** START OF Quoted passage **
Internal helpers (not exported): `parse_sftp_ls()`, `filter_dated_folders()`.

**`R/erda_media.R`** -- Media file utilities:

| Function | Description |
|---|---|
| `et_filter_media_files(filenames)` | Filter to supported media extensions (jpg/jpeg/tif/tiff/mp4/mov/avi) |
| `et_exif_tags()` | Returns tag vector from `EXIF_TAGS` env var or built-in 10-tag defaults |

**`R/erda_index.R`** -- ERDA directory indexer:

| Function | Description |
|---|---|
| `et_index_dir(conn, remote_path, index_path, checkpoint_every)` | BFS traversal of remote tree -> parquet index; auto-resumes if `index_path` exists |
| `et_index_update(conn, remote_path, index_path, update)` | Re-scan all known dirs, diff against index, return `list(added, removed)`; optionally rewrite index |
| `et_index_filter(index, extensions)` | Filter index to files matching extensions; returns filtered data frame |

Internal helper (not exported): `parse_sftp_ls_la()`.

**`R/erda_http.R`** -- HTTP URL utility:

| Function | Description |
|---|---|
| `et_img_url(sharelink, remote_dir, country, folder, filename, http_base)` | Pure function: construct public anonymous URL for one image |

**`R/parse_exif.R`** -- EXIF parsing and filename utilities:

| Function | Description |
|---|---|
| `et_parse_camalien_filename(filenames)` | Parse key-value pairs from CamAlien filenames (underscore-delimited); returns tibble |
| `et_parse_ami_filename(filenames)` | Parse AMI image filenames (standalone and IoT); extracts trigger counter, timestamp, type (snapshot/motion), sequence |
| `et_group_motion_images(index)` | Group motion images into noon-to-noon sessions; adds `session_key`, `timestamp`, and `trigger` columns |
| `et_group_snapshot_images(index)` | Group snapshot images into noon-to-noon sessions; adds `session_key` and `timestamp` columns |

| `parse_detections(user_comment)` | Parse UserComment JSON into a list of per-image detection data frames |

Internal helper (not exported): `et_print_run_summary()`.
** END OF Quoted passage **
* [Objective A]: Which file extensions does `et_filter_media_files` keep, according to the function reference?
The function reference and the listing are unrelated and should be treated separately.
** START OF Stored data **
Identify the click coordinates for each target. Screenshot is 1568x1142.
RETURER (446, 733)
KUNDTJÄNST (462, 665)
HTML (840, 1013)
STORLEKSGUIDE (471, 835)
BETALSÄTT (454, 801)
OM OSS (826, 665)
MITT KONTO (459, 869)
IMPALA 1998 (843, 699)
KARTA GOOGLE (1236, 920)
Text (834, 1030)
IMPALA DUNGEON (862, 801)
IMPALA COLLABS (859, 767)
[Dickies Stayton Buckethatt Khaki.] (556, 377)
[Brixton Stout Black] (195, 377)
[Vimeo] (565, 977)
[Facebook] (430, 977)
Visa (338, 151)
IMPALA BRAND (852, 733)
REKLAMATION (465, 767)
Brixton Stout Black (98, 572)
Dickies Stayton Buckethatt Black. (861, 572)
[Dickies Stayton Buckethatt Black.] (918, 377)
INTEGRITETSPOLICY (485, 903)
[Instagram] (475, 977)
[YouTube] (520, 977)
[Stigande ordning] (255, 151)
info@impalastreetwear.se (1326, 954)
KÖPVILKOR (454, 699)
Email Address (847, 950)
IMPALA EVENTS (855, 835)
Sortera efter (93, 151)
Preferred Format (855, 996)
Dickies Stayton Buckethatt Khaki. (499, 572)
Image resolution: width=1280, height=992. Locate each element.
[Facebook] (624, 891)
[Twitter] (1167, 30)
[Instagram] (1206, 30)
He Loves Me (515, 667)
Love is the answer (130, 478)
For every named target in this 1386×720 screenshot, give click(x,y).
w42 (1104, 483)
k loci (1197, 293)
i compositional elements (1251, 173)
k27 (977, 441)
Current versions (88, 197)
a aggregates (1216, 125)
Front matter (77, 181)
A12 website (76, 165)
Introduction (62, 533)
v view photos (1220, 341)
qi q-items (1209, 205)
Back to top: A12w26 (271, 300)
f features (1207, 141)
** END OF Stored data **
* [Objective B]: Identify each line of the listing that contains the string "Dickies".

* [Output A]: jpg, jpeg, tif, tiff, mp4, mov, and avi

* [Output B]:
[Dickies Stayton Buckethatt Khaki.] (556, 377)
Dickies Stayton Buckethatt Black. (861, 572)
[Dickies Stayton Buckethatt Black.] (918, 377)
Dickies Stayton Buckethatt Khaki. (499, 572)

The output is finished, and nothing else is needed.